(PROVIDED MATERIAL):
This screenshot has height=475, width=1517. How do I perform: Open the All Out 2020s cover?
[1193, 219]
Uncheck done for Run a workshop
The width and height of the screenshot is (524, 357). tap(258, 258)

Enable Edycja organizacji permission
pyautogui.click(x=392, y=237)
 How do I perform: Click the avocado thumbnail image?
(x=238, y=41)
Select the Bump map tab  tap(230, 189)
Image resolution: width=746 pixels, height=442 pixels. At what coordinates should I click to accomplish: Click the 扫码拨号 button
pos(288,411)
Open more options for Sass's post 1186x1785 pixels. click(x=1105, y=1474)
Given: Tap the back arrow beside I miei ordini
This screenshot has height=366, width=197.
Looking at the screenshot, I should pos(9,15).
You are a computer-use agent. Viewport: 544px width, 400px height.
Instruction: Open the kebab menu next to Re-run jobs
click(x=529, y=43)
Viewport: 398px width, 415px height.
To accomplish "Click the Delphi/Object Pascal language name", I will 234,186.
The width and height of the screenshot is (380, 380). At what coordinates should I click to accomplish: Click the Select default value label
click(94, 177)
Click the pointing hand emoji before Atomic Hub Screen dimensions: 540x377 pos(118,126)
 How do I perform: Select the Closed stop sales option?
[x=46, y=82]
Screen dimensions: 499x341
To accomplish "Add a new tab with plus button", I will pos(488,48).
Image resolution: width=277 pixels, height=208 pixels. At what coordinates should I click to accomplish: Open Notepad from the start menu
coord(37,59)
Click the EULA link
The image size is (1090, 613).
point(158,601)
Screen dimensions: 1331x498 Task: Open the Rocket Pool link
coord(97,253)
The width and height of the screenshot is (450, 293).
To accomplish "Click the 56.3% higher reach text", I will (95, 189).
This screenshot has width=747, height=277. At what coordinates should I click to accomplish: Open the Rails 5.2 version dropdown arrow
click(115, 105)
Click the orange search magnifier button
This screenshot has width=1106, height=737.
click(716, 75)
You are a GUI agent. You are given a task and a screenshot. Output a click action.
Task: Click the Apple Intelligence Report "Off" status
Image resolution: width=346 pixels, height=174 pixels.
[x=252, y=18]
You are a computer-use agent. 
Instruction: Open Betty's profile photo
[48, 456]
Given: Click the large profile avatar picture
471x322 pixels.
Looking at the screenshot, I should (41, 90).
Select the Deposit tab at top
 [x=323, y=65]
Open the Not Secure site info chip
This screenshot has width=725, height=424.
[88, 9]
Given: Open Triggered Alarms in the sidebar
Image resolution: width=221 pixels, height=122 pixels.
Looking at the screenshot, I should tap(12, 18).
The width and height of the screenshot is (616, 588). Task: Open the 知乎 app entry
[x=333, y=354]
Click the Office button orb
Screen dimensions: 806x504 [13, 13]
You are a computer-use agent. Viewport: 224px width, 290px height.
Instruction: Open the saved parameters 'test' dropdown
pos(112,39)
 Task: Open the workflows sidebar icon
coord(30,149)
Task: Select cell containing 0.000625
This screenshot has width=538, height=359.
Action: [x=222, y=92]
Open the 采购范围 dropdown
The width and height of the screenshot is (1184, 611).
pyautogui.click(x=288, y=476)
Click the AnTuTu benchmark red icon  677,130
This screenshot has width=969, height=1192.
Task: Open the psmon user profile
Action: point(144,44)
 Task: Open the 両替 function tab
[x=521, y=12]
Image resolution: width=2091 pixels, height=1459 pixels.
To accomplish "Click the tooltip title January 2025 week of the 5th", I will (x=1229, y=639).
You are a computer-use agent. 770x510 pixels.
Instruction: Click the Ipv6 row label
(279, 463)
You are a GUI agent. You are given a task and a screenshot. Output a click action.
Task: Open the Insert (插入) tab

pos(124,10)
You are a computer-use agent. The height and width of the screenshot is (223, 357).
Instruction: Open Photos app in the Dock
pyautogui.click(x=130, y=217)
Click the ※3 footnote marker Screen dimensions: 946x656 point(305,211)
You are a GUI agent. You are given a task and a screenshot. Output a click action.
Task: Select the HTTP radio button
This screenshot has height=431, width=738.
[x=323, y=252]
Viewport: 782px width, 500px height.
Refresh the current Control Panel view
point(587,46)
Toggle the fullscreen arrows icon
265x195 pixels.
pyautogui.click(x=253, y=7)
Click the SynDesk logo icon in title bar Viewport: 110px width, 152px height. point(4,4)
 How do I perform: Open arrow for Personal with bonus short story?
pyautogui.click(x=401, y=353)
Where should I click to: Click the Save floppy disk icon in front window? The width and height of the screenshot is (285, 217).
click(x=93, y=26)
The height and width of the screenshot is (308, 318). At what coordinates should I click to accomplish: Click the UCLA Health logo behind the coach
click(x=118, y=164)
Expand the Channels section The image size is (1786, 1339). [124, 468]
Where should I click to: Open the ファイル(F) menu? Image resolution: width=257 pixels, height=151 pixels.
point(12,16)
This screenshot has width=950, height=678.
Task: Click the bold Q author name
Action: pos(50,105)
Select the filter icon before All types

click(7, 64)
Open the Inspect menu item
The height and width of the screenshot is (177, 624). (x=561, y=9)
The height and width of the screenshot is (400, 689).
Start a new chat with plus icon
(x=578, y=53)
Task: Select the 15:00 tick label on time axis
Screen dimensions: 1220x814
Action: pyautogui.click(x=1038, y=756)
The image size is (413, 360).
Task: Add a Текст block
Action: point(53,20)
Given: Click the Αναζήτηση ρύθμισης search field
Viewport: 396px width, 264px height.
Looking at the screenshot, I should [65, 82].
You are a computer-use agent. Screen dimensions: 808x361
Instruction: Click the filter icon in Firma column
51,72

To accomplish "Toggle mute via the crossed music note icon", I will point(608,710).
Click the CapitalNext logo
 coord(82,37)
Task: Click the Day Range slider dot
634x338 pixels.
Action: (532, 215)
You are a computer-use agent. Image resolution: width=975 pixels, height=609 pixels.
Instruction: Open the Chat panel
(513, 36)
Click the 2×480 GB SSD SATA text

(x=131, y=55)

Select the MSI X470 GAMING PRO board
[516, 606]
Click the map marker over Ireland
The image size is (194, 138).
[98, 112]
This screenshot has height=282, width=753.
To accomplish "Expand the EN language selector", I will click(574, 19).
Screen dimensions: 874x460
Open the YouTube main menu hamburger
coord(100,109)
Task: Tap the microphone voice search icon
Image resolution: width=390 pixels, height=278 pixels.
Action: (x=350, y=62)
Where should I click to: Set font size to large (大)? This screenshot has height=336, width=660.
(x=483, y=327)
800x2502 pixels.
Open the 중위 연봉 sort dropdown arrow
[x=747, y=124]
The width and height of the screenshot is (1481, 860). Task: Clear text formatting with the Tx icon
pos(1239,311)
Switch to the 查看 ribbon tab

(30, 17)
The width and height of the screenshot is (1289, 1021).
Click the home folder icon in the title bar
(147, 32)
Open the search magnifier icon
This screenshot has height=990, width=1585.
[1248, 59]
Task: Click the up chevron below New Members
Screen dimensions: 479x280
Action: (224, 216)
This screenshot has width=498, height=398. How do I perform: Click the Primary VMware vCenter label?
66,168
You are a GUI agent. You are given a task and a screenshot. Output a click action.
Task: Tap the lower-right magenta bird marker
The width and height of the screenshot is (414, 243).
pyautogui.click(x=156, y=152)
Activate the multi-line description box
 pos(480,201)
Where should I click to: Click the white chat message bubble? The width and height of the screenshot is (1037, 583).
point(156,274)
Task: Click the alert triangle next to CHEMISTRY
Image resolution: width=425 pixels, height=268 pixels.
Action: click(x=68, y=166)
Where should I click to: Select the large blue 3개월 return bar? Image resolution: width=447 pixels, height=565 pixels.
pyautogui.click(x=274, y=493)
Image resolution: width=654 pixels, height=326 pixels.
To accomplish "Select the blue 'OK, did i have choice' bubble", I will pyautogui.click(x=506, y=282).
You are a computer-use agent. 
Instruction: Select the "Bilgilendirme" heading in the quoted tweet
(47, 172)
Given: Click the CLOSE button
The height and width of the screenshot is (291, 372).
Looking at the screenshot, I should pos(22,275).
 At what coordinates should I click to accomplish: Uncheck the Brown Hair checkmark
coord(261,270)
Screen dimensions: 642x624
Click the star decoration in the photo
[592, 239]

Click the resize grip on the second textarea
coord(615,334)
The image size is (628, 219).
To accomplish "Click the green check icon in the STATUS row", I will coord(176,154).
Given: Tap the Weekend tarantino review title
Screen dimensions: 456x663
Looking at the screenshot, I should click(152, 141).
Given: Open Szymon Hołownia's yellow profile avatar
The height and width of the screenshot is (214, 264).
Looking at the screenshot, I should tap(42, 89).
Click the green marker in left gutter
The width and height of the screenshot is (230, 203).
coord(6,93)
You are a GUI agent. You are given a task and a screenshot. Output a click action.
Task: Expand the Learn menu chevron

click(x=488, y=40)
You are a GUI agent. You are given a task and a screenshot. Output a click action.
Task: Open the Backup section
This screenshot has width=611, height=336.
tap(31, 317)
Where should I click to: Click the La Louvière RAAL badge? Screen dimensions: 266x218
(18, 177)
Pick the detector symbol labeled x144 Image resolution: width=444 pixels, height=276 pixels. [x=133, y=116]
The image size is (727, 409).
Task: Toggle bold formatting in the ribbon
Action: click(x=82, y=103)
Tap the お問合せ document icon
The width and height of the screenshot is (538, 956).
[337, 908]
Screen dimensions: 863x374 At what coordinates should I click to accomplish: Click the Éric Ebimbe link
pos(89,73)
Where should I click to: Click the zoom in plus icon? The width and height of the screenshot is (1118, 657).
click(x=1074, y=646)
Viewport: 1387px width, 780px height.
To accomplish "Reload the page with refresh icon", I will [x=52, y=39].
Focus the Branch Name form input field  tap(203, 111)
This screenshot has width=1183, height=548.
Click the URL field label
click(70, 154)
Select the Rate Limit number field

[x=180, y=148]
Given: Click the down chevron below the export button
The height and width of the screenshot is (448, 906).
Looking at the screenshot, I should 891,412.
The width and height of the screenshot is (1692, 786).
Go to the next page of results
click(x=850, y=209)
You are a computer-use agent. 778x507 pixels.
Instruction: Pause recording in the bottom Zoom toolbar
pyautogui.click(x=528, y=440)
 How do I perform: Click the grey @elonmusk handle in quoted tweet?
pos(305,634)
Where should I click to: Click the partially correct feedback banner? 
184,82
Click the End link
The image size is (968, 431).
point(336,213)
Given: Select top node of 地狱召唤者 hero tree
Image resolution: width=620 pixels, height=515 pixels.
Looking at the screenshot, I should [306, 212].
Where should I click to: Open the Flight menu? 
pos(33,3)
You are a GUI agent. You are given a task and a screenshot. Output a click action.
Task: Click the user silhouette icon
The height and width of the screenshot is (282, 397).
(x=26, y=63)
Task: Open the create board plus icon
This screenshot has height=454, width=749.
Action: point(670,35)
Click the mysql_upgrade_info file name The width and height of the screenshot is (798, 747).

(REQUIRED WORK): Please find every line in the records that contains the word "computer", and copy it out.

(ANSWER SPACE):
You are a computer-use agent. Viewport: 544px width, 400px height.
You are a computer-use agent. 
You are a computer-use agent. Viewport: 224px width, 290px height.
You are a computer-use agent. 770x510 pixels.
You are a computer-use agent. The height and width of the screenshot is (223, 357).
You are a computer-use agent. Screen dimensions: 808x361
You are a computer-use agent. Image resolution: width=975 pixels, height=609 pixels.
You are a computer-use agent. 
You are a computer-use agent. 778x507 pixels.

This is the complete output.